By 1975 Beverley Heath was established as a model in London, having moved there in 1965. She had already won a series of titles: Miss Black Britain in 1971; Miss Caribbean Queen in 1974; Miss Variety Club of Great Britain and Miss West Indian in 1975 alongside regular work at fashion fairs and for boutiques across Europe, in TV commercials for the telecoms provider BT Group, British Rail, the car manufacturer Talbot, Imperial Leather, Avon Products and pop music promotion videos.

==Marriage to John Hoyland==
Beverley Heath and John Hoyland entered into a relationship in the mid 70s Their mutual friend Ian Ritchie (architect) described Beverley Heath as having a 'particular sensitivity and understanding of John's need to be alone a lot of the time' combined 'with humour, style and beauty' which provided 'a rock in his life'.

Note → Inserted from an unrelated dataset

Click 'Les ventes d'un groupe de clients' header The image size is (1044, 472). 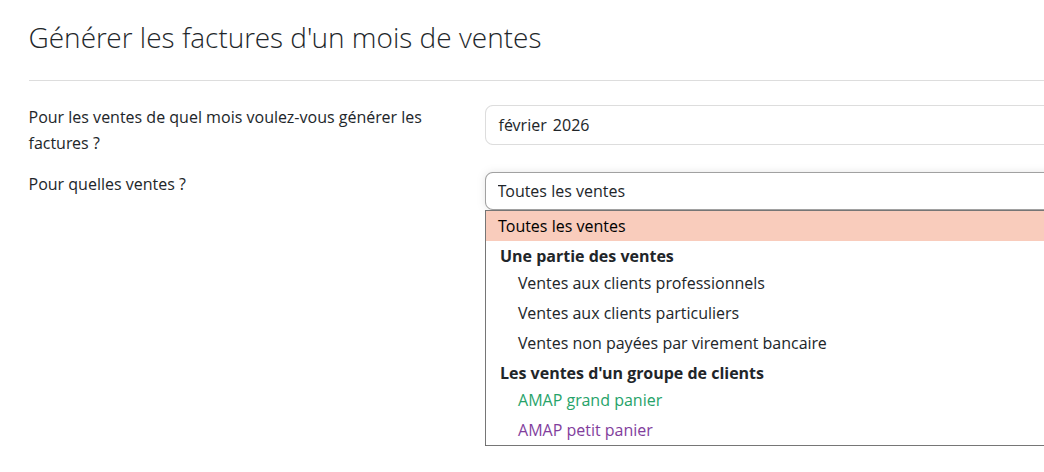pos(631,373)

In May 2008, John Hoyland entered London Bridge Hospital for emergency heart surgery. Beverley Heath and John Hoyland married on 28 June 2008. John Hoyland referred to Beverley Heath-Hoyland as his muse.

==Current career==
Beverley Heath-Hoyland has been running the John Hoyland Estate since the artist's death in July 2011.

In July 2014 Beverley Heath-Hoyland announced the inaugural John Hoyland Scholarship at the Chelsea College of Arts in memory of the late John Hoyland with the stated aim of encouraging students from less privileged backgrounds to apply for the College's MA course in Fine Art by fully funding their course fees.

In May 2015 Hoyland Studio Ltd, part of the John Hoyland Estate run by Beverley Heath-Hoyland, provided funding for two classrooms to be built at Anchovy Primary School, St James, Jamaica.